The fact that Skyline does computationally detect anomalies with a high degree of certainty, can be a problem in itself. But it is not Skyline’s fault that:

  • a lot of your metrics are anomalous
  • that feeding all your metrics to Skyline and setting alerting on all your metric namespaces is too noisy to be generally considered useful

Enabling metrics incrementally

Skyline was originally pitched to automatically monitor #allthethings, all your metrics, it can but…

Skyline should have been pitched to monitor your KEY metrics.

To begin with decide what your 10 most important Graphite metrics are and only configure settings.ALERTS and settings.SMTP_OPTS on those to begin with and get to know what Skyline does with those. Add more key metric groups as you get the hang of it.

You cannot rush time series.

Enabling Skyline modules incrementally

Skyline’s modules do different things differently and understanding the process and pipeline helps to tune each Skyline module appropriately for your data.

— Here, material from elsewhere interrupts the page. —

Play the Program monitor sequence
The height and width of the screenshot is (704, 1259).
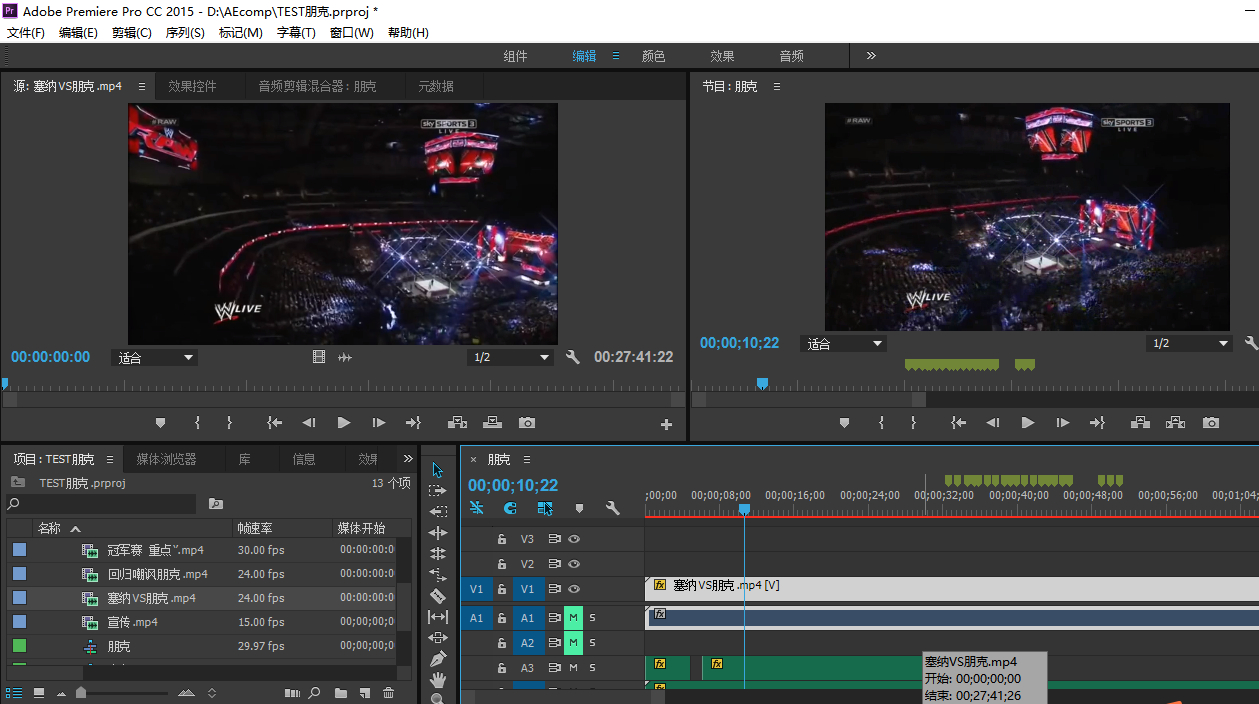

Each analysis based module, Analyzer, Mirage, Boundary, Ionosphere, Luminosity (and Crucible), have their own specific configurations. These configurations are not extremely complex, but they are not obvious or trivial either when you are starting out. Bringing Skyline modules online incrementally over time, helps you to understand the processes and their different configuration settings easier. Easier than trying to get the whole stack up and running straight off.

Start with Horizon, Analyzer, Webapp, Luminosity and Panorama

It is advisable to only start the Horizon, Analyzer, Luminosity, Webapp and Panorama daemons initially and take time to understand what Skyline is doing. Take some time to tune Analyzer’s settings.ALERTS and learn the patterns in your IMPORTANT metrics:

  • which metrics trigger anomalies?
  • when the metrics trigger anomalies?
  • why/what known events are triggering anomalies?
  • are there seasonality/periodicity in anomalies some metrics?
  • what metrics are critical and what metrics are just “normal”/expected noise

Panorama will help you view what things are triggering as anomalous.

Once you have got an idea of what you want to anomaly detect on and more importantly, on what and when you want to alert, you can start to define the settings for other Skyline modules such as Mirage, Boundary and Ionosphere and bring them online too. However do consider enabling Ionosphere from the outset as well.

Add Mirage parameters to settings.ALERTS

Once you have an overview of metrics that have seasonality that are greater than the settings.FULL_DURATION, you can add their Mirage parameters to the settings.ALERTS tuples and start the Mirage daemon.

Add Boundary settings

You will know what your key metrics are and you can define their acceptable boundaries and alerting channels in the settings.BOUNDARY_METRICS tuples and start the Boundary daemon.

Train Ionosphere

Via the alert emails or in the Skyline Ionosphere UI, train Ionosphere on what is NOT anomalous.

Ignore Crucible

Still EXPERIMENTAL - for the time being.

By default Crucible is enabled in the however, for other Skyline modules to send Crucible data, Crucible has to be enabled via the appropriate variable for each module, Analyzer and Mirage, etc.

Crucible has 2 roles:

  1. Store resources (time series json and graph pngs) for triggered anomalies - note this can consume a lot of disk space if enabled.
  2. Run ad hoc analysis on any time series and create matplotlib plots for the run algorithms.

It is not advisable to enable Crucible on any of the other modules unless you really want to “see” anomalies in great depth. Crucible is enabled as there is a Crucible frontend view on the roadmap that will allow the user to test any time series of any metric directly through the UI.